Restoring the devastating cuts made to our schools over the last four years is Governor Wolf’s number one priority. The additional funding will allow Pennsylvania to turn the page on an ugly chapter of history that expanded class sizes, cut vital programs, and caused massive teacher furloughs and layoffs. Pennsylvania’s children have been paying a hefty price ever since.
In March, Education Secretary Pedro Rivera sent a letter to the 500 superintendents across Pennsylvania asking them to submit plans for how their districts would responsibly and appropriately invest the additional funding into the classroom. He, the governor, and other members of the administration have visited dozens of schools across the commonwealth and experienced firsthand how the cuts of the last four years have hurt them, and heard how an increase in state aid would directly benefit students through expanded summer school programs, class size reduction, art and music restoration, and early childhood education. The response, received from nearly all 500 districts, was overwhelming.
“When this district had the proper resources and funding, we were improving the academic standing of our students, which, in turn, had a positive impact on the morale of the district and community. We are confident that our current focus on our k-12 literacy program and instructional practices will improve our student achievement scores and also, potentially, limit future special education costs.”
“If additional state funding is made available, the district plans to add four instructional technology coaches — two to work with students in grades K to 5 and two to work with students in grades 7 to 12 — to provide direct instruction to students on the use of technology. The district believes that with additional resources and opportunities, we can work toward preparing our diverse population of learners for the 21st century. It is important for our district to increase the amount of students who are proficient in reading by third grade. Closing the achievement gap for our district is a continued goal each year. This funding opportunity will directly assist with helping to achieve this goal.”
Those are just a few of the many stories members of the administration heard during the Schools That Teach Tour, which is 76 schools strong to date!
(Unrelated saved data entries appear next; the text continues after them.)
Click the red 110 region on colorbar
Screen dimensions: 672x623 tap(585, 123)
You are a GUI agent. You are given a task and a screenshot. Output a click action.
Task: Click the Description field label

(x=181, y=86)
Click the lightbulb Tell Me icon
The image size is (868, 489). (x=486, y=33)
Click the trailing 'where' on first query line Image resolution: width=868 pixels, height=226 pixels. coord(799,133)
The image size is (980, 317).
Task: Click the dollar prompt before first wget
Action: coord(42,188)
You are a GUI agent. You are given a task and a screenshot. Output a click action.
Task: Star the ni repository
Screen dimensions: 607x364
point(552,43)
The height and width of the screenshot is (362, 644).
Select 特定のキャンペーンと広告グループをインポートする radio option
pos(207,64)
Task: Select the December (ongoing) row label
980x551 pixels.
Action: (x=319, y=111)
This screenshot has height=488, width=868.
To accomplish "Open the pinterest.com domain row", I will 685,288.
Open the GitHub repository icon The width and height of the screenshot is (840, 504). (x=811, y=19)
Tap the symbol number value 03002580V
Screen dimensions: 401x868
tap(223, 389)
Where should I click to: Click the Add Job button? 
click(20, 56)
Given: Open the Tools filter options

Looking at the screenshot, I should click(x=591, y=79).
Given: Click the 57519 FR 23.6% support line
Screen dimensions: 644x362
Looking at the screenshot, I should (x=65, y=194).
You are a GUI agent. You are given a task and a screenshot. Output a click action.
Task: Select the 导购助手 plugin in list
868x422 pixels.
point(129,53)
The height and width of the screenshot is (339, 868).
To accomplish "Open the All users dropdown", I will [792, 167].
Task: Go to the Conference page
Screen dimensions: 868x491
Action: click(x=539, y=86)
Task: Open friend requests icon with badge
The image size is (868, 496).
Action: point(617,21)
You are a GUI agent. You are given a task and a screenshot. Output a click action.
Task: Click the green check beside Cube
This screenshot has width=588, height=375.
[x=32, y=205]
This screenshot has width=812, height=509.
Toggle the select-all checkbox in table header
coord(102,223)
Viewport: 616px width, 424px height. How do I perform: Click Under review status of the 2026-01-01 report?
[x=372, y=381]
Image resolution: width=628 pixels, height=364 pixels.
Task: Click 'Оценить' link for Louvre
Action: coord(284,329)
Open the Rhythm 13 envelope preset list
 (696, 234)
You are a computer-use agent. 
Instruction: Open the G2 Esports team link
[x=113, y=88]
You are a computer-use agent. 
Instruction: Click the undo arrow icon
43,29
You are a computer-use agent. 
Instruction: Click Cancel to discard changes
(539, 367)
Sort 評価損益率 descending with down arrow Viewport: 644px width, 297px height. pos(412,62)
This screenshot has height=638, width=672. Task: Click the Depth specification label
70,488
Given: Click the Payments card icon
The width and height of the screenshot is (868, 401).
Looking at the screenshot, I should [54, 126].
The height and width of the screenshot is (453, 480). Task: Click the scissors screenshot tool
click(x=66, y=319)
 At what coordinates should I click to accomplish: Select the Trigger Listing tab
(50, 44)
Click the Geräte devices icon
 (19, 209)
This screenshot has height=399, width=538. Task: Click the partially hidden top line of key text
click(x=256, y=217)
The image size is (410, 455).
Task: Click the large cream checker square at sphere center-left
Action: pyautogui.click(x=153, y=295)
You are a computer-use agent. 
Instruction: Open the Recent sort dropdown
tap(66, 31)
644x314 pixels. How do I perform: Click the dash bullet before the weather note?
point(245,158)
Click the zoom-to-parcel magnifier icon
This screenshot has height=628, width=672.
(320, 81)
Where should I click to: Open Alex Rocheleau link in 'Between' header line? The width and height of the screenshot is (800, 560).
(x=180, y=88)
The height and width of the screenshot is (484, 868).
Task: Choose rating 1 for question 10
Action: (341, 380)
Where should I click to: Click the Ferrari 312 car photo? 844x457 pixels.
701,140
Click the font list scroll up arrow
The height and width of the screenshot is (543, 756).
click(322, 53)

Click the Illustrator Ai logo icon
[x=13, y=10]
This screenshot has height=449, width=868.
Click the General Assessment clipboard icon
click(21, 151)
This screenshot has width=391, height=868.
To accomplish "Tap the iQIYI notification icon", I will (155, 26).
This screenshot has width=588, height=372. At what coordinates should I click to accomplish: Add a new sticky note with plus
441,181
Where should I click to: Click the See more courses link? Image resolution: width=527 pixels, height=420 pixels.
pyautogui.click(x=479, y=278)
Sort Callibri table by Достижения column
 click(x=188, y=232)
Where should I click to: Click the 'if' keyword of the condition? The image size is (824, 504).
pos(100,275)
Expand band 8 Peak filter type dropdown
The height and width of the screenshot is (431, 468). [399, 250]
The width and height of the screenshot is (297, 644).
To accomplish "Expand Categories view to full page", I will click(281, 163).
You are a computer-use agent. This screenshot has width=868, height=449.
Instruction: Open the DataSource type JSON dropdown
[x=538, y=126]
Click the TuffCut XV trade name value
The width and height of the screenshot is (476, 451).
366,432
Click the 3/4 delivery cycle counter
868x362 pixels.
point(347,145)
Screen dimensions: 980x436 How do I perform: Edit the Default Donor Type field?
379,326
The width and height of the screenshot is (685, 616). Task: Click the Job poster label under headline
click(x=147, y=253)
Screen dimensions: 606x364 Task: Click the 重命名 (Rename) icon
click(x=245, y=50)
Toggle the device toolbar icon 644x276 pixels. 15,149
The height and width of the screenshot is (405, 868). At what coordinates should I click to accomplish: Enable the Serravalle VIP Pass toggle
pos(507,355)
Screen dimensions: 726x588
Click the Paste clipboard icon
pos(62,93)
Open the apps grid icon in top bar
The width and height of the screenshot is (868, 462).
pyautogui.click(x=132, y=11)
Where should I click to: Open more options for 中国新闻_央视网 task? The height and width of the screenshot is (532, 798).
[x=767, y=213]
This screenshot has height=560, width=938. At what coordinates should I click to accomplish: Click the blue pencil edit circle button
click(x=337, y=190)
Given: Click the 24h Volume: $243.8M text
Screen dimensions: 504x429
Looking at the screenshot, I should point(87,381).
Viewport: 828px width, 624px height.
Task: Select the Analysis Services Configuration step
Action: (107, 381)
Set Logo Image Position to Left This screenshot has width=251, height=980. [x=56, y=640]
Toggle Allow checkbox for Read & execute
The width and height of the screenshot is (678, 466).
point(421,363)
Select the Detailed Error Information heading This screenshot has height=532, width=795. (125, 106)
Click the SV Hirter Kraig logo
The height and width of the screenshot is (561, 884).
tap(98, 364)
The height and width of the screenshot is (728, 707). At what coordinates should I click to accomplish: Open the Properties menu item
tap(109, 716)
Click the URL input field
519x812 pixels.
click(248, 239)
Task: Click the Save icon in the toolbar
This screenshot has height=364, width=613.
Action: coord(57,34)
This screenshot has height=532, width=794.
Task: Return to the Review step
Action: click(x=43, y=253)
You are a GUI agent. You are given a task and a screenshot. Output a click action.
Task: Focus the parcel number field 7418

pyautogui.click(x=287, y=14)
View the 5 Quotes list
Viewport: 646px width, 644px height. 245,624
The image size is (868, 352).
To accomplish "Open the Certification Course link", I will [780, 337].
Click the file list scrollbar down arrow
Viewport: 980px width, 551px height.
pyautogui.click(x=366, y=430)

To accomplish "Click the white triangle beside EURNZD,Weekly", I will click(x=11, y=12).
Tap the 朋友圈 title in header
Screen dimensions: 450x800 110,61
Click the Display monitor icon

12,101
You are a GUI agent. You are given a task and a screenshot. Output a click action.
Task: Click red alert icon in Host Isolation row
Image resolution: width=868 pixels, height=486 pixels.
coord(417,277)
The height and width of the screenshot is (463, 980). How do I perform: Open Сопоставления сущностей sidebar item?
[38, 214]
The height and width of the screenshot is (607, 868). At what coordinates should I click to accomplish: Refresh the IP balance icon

The bottom line is that a restoration of basic and special education funding that is distributed fairly is a vital first step in moving Pennsylvania forward, but it cannot happen until Republican leaders in the Legislature get back to work and gather enough votes to pass the various proposals both sides have agreed on.
As Governor Wolf has said from the beginning, “education is at the core of everything we want to achieve,” and securing much-needed education funding as part of a balanced budget will play an integral role in accomplishing his most important goal.